冒頭の音声以外の音声も流し、公開裁判を見に来ていた街の人達も皆アストロメダ家の家長とその奥さんに対して疑念を抱いた。


俺は続けて、家族構成の虚偽について話しを進めた。


ディバイン

「御覧の通り、見ている皆ならわかると思うが――――彼女の知らない所では自ら拒んだ訳では無い―――そう、彼女が知らない間に貴方達二人の圧力で出生の記録担当を脅した事だ」


事前にカースに確認して貰った。


その担当だった男は今でこそ不真面目な業績は残ってはいるが上司への圧力を恐れたらしく、大人しく従っていたのだ。

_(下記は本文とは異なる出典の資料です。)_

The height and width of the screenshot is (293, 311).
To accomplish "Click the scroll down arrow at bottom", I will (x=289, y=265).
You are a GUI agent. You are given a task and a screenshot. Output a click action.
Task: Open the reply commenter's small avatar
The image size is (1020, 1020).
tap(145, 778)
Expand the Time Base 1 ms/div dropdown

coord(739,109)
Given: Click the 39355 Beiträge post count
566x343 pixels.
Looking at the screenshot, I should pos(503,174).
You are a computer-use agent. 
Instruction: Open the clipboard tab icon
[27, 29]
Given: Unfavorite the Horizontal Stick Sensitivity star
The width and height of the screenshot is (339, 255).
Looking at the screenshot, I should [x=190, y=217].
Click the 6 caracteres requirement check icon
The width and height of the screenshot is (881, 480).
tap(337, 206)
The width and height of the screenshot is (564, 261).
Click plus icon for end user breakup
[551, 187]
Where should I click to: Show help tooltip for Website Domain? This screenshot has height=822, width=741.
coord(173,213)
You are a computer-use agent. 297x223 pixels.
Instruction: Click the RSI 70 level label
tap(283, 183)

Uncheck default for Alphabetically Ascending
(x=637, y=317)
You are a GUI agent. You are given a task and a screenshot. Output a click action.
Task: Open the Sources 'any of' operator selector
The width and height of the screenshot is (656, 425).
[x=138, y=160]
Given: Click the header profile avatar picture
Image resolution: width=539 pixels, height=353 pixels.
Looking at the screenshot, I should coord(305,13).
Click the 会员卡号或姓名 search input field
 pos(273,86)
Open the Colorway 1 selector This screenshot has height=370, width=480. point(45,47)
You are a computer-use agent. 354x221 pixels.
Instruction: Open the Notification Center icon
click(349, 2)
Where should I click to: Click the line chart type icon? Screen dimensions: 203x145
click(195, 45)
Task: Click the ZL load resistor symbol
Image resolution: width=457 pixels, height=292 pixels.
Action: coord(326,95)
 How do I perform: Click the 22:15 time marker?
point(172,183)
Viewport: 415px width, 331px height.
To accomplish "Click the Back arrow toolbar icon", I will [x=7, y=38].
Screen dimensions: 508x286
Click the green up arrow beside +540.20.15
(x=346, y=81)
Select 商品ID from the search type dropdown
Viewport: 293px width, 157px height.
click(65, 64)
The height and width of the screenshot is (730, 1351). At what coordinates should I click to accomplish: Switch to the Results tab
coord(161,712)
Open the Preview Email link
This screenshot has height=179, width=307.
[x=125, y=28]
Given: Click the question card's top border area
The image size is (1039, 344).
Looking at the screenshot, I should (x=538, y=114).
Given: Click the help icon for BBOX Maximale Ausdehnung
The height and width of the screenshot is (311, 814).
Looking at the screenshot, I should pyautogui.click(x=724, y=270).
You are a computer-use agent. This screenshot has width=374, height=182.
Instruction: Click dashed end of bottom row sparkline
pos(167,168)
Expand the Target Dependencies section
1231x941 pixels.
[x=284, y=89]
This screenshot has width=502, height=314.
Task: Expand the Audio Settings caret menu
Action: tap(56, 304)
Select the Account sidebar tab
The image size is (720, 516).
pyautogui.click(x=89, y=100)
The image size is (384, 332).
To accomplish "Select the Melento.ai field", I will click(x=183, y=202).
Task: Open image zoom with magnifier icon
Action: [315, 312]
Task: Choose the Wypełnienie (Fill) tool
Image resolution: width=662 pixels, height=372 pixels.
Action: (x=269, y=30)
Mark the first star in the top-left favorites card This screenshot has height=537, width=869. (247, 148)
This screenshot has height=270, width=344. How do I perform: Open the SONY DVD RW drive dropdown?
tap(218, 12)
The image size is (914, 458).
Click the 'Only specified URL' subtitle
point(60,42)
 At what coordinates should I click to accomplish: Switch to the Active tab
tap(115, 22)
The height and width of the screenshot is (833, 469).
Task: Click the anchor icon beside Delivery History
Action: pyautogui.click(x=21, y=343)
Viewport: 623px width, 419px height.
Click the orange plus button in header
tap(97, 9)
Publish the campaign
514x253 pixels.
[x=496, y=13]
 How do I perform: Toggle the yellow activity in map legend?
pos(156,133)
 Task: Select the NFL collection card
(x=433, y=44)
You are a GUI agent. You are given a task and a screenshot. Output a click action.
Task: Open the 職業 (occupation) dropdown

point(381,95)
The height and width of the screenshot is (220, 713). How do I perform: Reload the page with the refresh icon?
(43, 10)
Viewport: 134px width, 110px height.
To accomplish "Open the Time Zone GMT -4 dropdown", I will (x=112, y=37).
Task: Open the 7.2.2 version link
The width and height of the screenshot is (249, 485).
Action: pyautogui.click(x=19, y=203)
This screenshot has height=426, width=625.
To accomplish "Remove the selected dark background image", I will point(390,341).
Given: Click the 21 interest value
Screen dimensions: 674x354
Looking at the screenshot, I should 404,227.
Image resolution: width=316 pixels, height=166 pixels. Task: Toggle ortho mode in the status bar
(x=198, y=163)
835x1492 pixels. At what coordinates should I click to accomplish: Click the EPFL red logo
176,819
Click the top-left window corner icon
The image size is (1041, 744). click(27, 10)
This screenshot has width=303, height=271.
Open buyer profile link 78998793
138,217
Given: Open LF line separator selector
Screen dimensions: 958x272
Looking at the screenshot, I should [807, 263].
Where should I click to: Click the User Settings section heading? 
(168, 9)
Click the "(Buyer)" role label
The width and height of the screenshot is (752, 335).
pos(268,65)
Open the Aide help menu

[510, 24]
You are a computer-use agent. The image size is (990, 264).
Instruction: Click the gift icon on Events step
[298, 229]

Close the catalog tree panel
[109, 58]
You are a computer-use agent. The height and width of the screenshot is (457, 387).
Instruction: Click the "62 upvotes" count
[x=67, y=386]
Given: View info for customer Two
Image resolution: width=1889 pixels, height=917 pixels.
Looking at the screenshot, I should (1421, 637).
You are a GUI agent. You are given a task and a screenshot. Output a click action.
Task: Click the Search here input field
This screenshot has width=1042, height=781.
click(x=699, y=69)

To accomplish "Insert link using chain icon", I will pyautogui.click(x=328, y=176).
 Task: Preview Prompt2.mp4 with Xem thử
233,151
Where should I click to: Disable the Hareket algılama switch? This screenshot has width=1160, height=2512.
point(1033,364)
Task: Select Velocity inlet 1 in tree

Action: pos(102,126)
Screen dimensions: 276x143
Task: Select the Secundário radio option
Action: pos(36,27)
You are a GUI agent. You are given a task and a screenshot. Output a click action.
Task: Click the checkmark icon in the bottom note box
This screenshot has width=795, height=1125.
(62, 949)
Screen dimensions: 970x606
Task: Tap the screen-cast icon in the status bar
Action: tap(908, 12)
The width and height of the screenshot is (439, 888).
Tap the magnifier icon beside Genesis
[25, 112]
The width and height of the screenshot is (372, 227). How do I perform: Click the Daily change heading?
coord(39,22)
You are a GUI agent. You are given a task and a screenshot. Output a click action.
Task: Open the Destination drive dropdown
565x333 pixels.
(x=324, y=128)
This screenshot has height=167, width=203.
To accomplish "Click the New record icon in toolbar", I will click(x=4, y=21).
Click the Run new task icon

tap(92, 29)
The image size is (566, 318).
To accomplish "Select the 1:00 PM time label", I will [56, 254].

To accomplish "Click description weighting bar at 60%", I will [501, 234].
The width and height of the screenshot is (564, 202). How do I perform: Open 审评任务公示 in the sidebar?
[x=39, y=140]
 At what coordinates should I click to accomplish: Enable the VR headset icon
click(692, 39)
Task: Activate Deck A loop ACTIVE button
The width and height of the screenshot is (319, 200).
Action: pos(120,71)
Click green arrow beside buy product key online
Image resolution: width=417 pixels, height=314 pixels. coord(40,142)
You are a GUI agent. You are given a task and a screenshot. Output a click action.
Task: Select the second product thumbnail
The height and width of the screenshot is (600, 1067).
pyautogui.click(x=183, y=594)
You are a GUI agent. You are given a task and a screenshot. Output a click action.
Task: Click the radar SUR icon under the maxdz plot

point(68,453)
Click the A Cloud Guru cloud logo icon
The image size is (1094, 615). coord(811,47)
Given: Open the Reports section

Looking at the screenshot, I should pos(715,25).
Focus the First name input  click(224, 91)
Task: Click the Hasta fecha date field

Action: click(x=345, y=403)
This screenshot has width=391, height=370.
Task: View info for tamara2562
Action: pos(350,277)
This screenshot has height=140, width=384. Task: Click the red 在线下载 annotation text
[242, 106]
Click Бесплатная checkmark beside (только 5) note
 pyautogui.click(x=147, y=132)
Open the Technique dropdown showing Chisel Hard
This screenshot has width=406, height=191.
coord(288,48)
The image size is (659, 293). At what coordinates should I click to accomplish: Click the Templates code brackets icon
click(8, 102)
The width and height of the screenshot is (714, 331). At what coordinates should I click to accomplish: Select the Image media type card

因みにその担当の男は既に辞めて流浪の旅に出たそうだ。


ディバイン

「そうだな――――記録の虚偽とあらばそれ相応の罪となる。そう、虚偽罪とかだな」


俺が話している間はハウンド伯爵は奥さんと一緒に口を魚の様にパクパクしていた。


勿論追い打ちをする為に―――


もう一つの証拠である禁止指定薬物の摂取だ。


ハウンド

「こっこれは―――」


ディバイン

「黙れ、罪人」


俺は笑顔でそう返すとハウンド伯爵は顔を青く染め、震えていた。


そう、既に押収済みだからだ。


ディバイン

「因みに取り上げたその禁止指定薬物何だがな―――この裁判後に特殊な施設の方に行って処分する事が確定した。因みにお前等の裏ルートも既にウチの騎士団が既に壊滅に追いやっているぞ」


俺はそう言って悪魔のような笑みを露わにした。


ディバイン

「それと―――君ら使用人の事についてだな」


アストロメダ伯爵専属メイド

「こ、これはその――――」


俺は指を鳴らしそのメイドを捕まえた。


無論、拘束魔法で。


ディバイン

「一つ言っておくが―――本来守るべき主人に対する侮辱は君の唯一の罪だ」


俺はそう言うとそのメイドも顔を青く染まった。


一通りを終えて彼女に聞く。


ディバイン

「さて、君はウチの弟と2年後に結婚する為にこの近くの教会にて婚約をしに行って来なさい」


ヴィーナ嬢

「・・・・っ!は・・・はいっ!」


『ありがとうございます』と彼女はそう言ってカースと一緒にその場を離れる。


クレリア嬢

「あっ、あの・・・私はどうすれば」


クレリア嬢はそう言って俺の顔を伺いに来た。

俺は笑顔で返して


ディバイン

「クレリア嬢、もしあなたがご両親との縁を切ると言うのであれば―――父上の古い付き合いのある大国へ嫁ぐ事をお勧めする。」


俺のそのアドバイスに彼女は泣きながら


クレリア嬢

「分かりました。親との縁を切り、獣人大国に入国する事に致します」


彼女はそう言って俺に付いて来た騎士の一人と一緒にシェノン嬢と同じようにお城に向かって行った。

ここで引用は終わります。